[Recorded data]
━━━━

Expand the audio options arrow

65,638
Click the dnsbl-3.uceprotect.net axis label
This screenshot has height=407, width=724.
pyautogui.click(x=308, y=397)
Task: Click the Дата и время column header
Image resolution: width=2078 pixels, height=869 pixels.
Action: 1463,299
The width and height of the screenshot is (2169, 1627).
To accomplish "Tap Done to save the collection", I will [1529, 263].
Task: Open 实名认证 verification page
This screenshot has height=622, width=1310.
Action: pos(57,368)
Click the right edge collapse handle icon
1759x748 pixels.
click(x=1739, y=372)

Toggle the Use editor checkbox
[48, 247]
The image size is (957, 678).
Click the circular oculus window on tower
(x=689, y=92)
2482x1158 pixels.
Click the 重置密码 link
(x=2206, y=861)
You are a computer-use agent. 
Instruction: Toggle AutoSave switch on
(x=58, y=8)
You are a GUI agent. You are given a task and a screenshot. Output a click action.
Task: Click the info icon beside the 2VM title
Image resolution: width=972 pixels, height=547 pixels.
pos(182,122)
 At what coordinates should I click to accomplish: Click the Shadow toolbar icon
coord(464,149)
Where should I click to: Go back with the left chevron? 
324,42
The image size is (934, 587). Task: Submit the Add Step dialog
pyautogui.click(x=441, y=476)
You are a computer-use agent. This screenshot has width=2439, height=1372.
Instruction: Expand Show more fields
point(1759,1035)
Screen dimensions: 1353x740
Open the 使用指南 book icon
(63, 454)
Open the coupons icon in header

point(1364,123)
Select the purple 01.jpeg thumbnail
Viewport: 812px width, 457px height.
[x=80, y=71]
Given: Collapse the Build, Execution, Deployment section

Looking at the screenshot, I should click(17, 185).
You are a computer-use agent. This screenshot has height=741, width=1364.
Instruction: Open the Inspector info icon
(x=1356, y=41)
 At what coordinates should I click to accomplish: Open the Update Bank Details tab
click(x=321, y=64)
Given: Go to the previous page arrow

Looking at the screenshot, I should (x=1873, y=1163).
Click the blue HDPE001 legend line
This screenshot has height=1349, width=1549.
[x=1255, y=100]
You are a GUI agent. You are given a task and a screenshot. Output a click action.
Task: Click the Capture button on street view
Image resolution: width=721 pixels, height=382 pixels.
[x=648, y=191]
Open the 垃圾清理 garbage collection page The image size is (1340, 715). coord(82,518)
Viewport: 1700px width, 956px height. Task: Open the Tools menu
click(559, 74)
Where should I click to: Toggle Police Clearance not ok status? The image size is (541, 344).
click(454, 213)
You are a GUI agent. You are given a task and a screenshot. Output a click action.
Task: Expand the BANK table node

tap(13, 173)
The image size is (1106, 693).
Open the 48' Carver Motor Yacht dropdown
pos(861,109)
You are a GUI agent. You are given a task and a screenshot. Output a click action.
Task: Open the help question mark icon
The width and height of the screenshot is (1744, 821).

━━━━

(Problem to work on): Report all lines of the data above that include the string "collection".

(The answer):
To accomplish "Tap Done to save the collection", I will [1529, 263].
Open the 垃圾清理 garbage collection page The image size is (1340, 715). coord(82,518)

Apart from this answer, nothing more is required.